How and why might this human ability have evolved? Clearly, it did evolve. At some point our remote ancestors, who were a lot like baboons, didn’t have it, and at a later point they did, so it must have conferred some selective advantage. I have no clear ideas about this; I’m going to have to think about it. Clearly, the ability is not necessary for survival in the wild in Africa, because the baboons are doing fine without it.
It seems to me that the ability to form a theory about another person’s mental state is closely linked to the use of language. Language is what gives us fine-grained access to others’ mental states, and also gives them access to ours. Language is not necessary for the basic perception of others’ states; you can judge a lot by facial expression and other cues. But in order to form a judgment, you need to have the idea that there’s something to judge, and language provides a much better means than simple observation for learning what’s going on in another person’s mind.

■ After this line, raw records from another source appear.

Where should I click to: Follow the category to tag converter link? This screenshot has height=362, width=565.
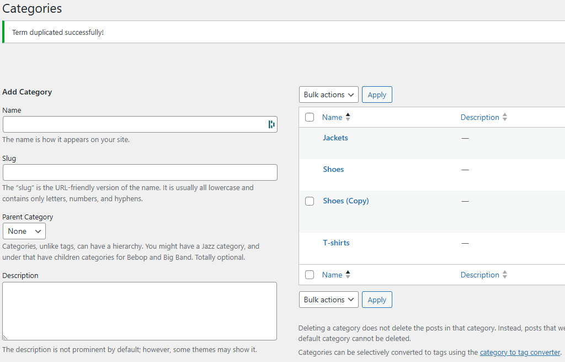[520, 352]
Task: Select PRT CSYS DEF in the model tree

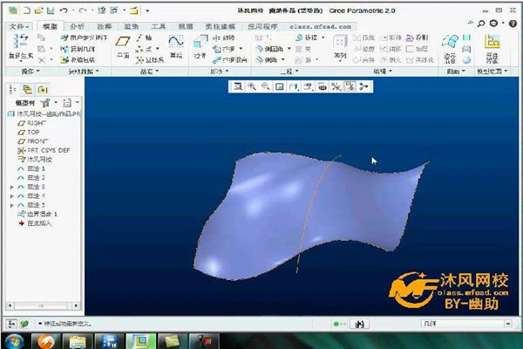Action: pyautogui.click(x=49, y=150)
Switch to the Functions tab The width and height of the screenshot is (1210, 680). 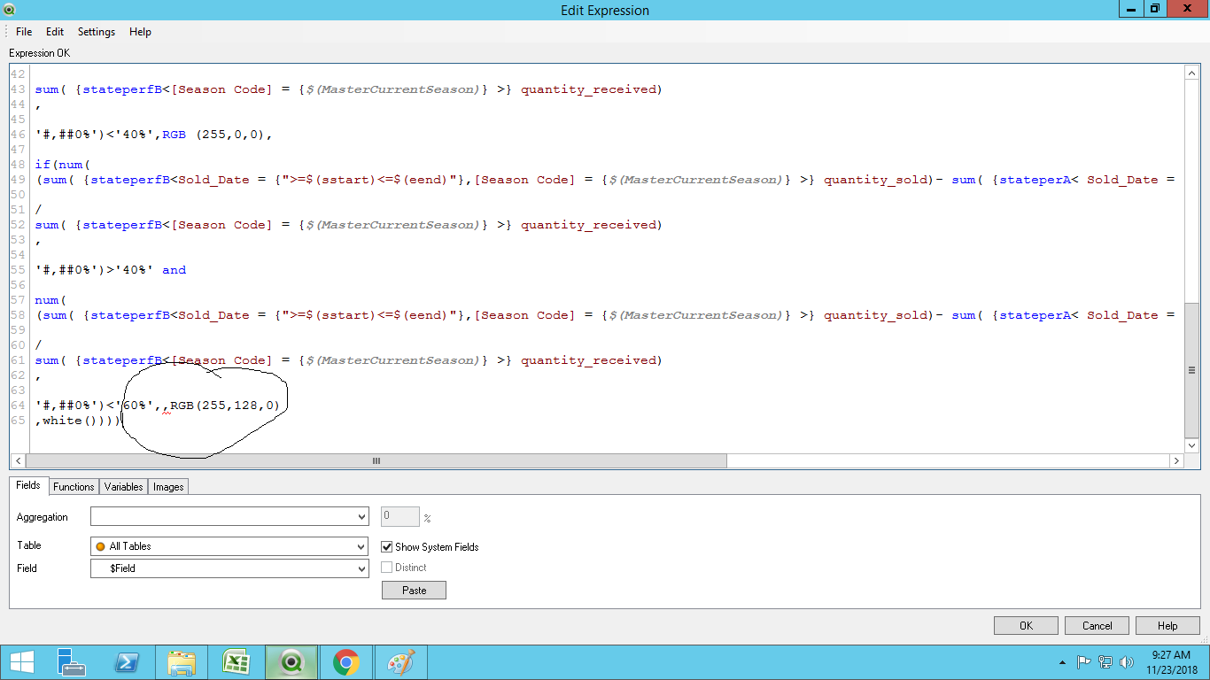tap(74, 487)
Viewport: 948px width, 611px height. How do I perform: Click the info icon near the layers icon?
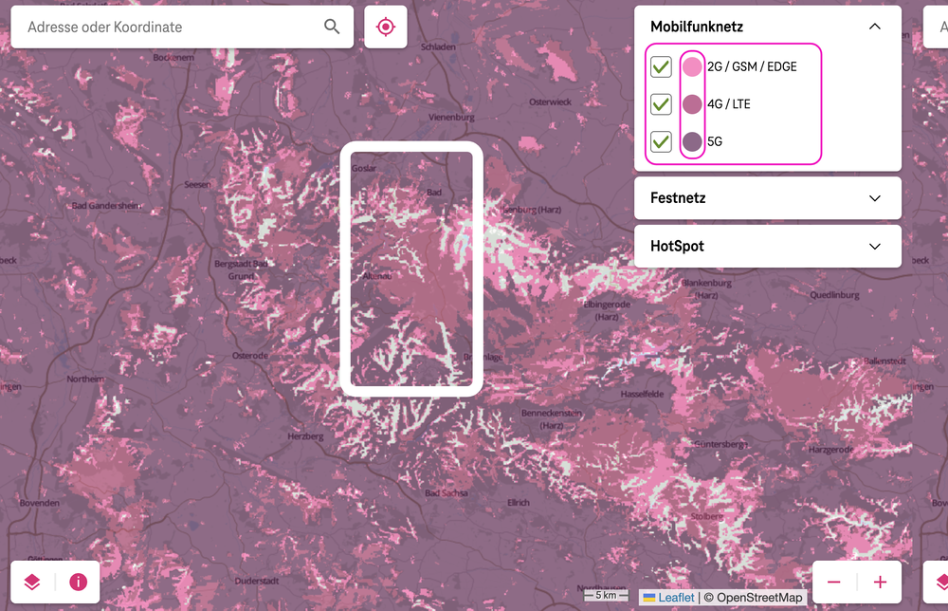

But did complex language evolve first and then a perception that others have interior mental states evolve as a result? Or was it the other way around — did language perhaps evolve as a tool with which to allow us to trade information about our mental states, when we had already developed the ability to know that those states existed?
I incline toward the latter view. I also suspect that the use of primitive stone tools is part of the equation. Many species, even parrots, can use tools opportunistically when the need arises and a tool is handy, and chimpanzees will make a tool out of raw materials if they need it, by stripping the twigs off of a stick, for instance. But while a young chimp may learn how to make a tool by watching her parent make one, it’s not likely that a chimp mother ever sets out to teach tool-making to a youngster.
That would require a theory of mind: It would require the perception, “I know something that my child doesn’t know.” Clearly, if you have such a perception and are moved to act on it, you’re increasing the likelihood that your child will survive long enough to have offspring. That’s one possible route by which a theory of mind might have evolved. Once you start knocking flakes off of rocks so as to form a sharp edge, teaching your children how to do it becomes an evolutionary highway that leads straight to cultivation of crops, gunpowder, the Internet, and lots of other cool stuff.